__WORK TASK__. Within this listing, how many lines carry the string "blue"? State the number only.

__DATA__.
########################################

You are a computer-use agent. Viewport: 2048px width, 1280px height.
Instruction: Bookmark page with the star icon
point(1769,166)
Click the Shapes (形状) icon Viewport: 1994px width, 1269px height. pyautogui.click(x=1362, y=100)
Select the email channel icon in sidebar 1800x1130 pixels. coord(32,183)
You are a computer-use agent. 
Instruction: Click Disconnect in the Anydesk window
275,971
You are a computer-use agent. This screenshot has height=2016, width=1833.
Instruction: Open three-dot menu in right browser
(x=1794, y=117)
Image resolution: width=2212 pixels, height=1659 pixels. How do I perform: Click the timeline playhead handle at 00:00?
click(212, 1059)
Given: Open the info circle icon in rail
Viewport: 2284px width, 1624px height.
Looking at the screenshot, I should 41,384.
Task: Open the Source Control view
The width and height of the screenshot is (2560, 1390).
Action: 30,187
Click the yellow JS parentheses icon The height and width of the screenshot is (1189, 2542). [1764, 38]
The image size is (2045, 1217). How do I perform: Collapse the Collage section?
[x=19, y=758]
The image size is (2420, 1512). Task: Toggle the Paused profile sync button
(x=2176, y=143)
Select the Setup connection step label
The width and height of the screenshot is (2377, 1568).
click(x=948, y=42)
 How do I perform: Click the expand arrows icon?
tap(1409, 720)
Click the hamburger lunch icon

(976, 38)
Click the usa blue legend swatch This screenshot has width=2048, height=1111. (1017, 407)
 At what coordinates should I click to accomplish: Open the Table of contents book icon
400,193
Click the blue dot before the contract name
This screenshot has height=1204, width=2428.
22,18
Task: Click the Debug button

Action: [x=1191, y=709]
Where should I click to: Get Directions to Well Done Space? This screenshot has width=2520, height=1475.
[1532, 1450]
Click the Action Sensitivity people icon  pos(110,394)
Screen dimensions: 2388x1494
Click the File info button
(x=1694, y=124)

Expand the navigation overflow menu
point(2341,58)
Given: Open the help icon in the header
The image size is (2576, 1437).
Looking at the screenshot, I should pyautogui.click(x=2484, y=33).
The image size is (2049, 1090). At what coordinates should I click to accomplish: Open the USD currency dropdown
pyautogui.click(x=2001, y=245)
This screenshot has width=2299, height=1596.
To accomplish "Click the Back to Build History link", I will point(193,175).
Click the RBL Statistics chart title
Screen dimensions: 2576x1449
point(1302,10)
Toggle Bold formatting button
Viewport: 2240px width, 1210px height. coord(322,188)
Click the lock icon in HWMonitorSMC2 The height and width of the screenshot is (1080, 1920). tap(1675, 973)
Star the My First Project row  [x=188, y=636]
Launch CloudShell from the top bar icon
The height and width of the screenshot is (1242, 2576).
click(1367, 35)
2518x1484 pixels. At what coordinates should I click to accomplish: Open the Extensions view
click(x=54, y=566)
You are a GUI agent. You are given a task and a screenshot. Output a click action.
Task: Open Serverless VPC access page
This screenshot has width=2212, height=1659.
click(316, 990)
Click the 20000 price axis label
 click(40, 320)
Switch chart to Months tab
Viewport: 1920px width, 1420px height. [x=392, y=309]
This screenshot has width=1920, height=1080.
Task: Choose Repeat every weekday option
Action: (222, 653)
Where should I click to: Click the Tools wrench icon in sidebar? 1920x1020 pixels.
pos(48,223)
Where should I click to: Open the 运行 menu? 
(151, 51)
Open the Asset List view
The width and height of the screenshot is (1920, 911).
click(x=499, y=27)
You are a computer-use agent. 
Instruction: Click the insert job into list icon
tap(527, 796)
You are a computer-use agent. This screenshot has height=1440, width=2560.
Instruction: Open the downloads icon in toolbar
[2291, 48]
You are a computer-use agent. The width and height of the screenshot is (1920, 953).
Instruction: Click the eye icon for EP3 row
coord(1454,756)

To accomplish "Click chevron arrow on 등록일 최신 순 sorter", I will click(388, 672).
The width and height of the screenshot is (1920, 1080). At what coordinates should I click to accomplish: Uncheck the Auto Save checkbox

########################################

__EXERCISE SOLUTION__. 2